Amdahl’s Law defines the fundamental maximum performance improvement that can be expected for parallel computing. Amdahl’s Law models the performance gain of a parallel implementation over its sequential counterpart. It simply states that the maximum parallel performance improvement is limited by the time needed by any sequential part of an algorithm or program.8

Amdahl’s formula is

Overall performance gain = 1 / ((1-P) + (P/Speedup))

(P = proportion supporting parallelization, Speedup = 2 for two CPUs, etc.)

It seems reasonable to determine that if a sequential program was spread across two cores, the maximum performance gain would be 2x. However, in reality, not all of the program can run in parallel, and the actual performance gain will be lower than 2x. How much lower? That depends on how much of the algorithm supports parallelization. If a sequential algorithm implementation takes one second, and 20% of the program is written to support parallel execution on a dual-core machine (2 CPUs), the maximum performance boost from parallelization would be 1/ ((1-0.2) + (0.2/2)) = 1.11 times improvement.

Records shown »
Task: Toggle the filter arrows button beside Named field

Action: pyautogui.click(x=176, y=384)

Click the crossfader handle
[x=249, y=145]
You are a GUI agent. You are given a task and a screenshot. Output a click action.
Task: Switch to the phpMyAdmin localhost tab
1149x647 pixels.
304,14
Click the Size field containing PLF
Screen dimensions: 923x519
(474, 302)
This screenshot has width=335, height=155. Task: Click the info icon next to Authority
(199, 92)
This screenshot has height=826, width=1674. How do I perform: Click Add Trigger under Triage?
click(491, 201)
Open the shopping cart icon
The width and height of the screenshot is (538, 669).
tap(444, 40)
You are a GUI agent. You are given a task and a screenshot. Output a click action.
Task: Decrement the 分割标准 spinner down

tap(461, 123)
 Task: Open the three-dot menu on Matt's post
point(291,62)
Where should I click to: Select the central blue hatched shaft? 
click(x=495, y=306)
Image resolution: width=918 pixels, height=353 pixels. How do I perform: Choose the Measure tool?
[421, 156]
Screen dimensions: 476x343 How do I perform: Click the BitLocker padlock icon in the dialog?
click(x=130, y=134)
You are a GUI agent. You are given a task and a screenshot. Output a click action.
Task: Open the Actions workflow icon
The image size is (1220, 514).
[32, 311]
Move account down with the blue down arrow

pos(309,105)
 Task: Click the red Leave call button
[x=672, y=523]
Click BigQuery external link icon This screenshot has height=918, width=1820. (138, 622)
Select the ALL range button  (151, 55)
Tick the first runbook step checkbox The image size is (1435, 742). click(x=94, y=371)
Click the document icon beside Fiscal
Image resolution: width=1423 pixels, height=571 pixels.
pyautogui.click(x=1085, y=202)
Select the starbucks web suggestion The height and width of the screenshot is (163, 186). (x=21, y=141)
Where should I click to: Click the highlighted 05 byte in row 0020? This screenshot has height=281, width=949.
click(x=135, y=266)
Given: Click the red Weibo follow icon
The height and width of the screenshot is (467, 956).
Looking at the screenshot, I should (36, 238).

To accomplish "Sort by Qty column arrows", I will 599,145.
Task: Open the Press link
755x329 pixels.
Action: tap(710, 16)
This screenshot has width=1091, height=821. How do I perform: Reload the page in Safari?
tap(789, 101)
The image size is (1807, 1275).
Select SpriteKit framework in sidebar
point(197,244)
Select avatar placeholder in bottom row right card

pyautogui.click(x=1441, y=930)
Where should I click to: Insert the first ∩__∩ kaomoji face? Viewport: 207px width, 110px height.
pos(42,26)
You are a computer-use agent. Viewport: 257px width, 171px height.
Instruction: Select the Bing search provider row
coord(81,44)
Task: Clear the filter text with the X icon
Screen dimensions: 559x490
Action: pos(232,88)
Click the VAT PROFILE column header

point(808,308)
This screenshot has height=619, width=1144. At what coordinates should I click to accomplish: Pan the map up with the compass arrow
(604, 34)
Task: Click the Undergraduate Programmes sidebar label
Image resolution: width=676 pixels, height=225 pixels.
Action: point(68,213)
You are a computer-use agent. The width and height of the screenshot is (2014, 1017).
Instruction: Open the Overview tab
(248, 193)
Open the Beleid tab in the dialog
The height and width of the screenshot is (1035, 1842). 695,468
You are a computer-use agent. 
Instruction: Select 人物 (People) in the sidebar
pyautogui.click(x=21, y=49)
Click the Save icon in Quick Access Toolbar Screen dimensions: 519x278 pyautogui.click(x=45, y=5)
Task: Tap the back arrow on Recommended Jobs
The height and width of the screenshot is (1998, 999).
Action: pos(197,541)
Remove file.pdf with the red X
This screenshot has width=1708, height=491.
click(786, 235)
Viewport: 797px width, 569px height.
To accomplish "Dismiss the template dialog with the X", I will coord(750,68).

Problem set »
**A)** Retype the Amdahl's Law passage from "Overall performance gain" up to and including "1.11 times improvement.".
**B)** According to the Amdahl's Law passage, what limits the maximum parallel performance improvement?
**C)** Proceed with the Amdahl's Law passage from the point where it stops.
The entries come from a different source than the passage on Amdahl's Law.

Outputs »
**A)**
Overall performance gain = 1 / ((1-P) + (P/Speedup))

(P = proportion supporting parallelization, Speedup = 2 for two CPUs, etc.)

It seems reasonable to determine that if a sequential program was spread across two cores, the maximum performance gain would be 2x. However, in reality, not all of the program can run in parallel, and the actual performance gain will be lower than 2x. How much lower? That depends on how much of the algorithm supports parallelization. If a sequential algorithm implementation takes one second, and 20% of the program is written to support parallel execution on a dual-core machine (2 CPUs), the maximum performance boost from parallelization would be 1/ ((1-0.2) + (0.2/2)) = 1.11 times improvement.

**B)** It is limited by the time needed by any sequential part of an algorithm or program.

**C)**
Amdahl’s Law is handy to put correct expectations around the benefit and time spent when optimizing an application. The more code you write to support parallelization (and therefore decrease the amount of sequential time), the closer to the theoretical maximum speedup you approach. (If you want to read more, seek out John L. Gustafson’s article that looks at the shortcomings and reevaluation of Amdahl’s Law with respect to massively parallel systems, like those becoming available now at http://www.scl.ameslab.gov/Publications/Gus/AmdahlsLaw/Amdahls.html.)

The key point is that to fully embrace parallelism and to achieve closer performance gains to the theoretical best possible performance (doubling for two processors, quadrupling for four, and so on), the algorithm and work partitioning should be designed to limit the sequential time required for a program.

Parallel Overhead—Finding the Ideal Work Partition Size

There is overhead in running an application across multiple CPUs. Some work is involved in forking, merging, and managing the partitioning of work that each thread (and eventually CPU) will execute. It should make sense that if the work being performed in parallel takes less time than the overhead of making that code execute in parallel, then the code will take longer to execute.

There is art in understanding what granularity work should be partitioned. Too small and you will actually harm performance; too big and you are not taking advantage of scheduling tasks across multiple CPUs. There is no substitute for testing performance tradeoffs using different granularity of work partitioning.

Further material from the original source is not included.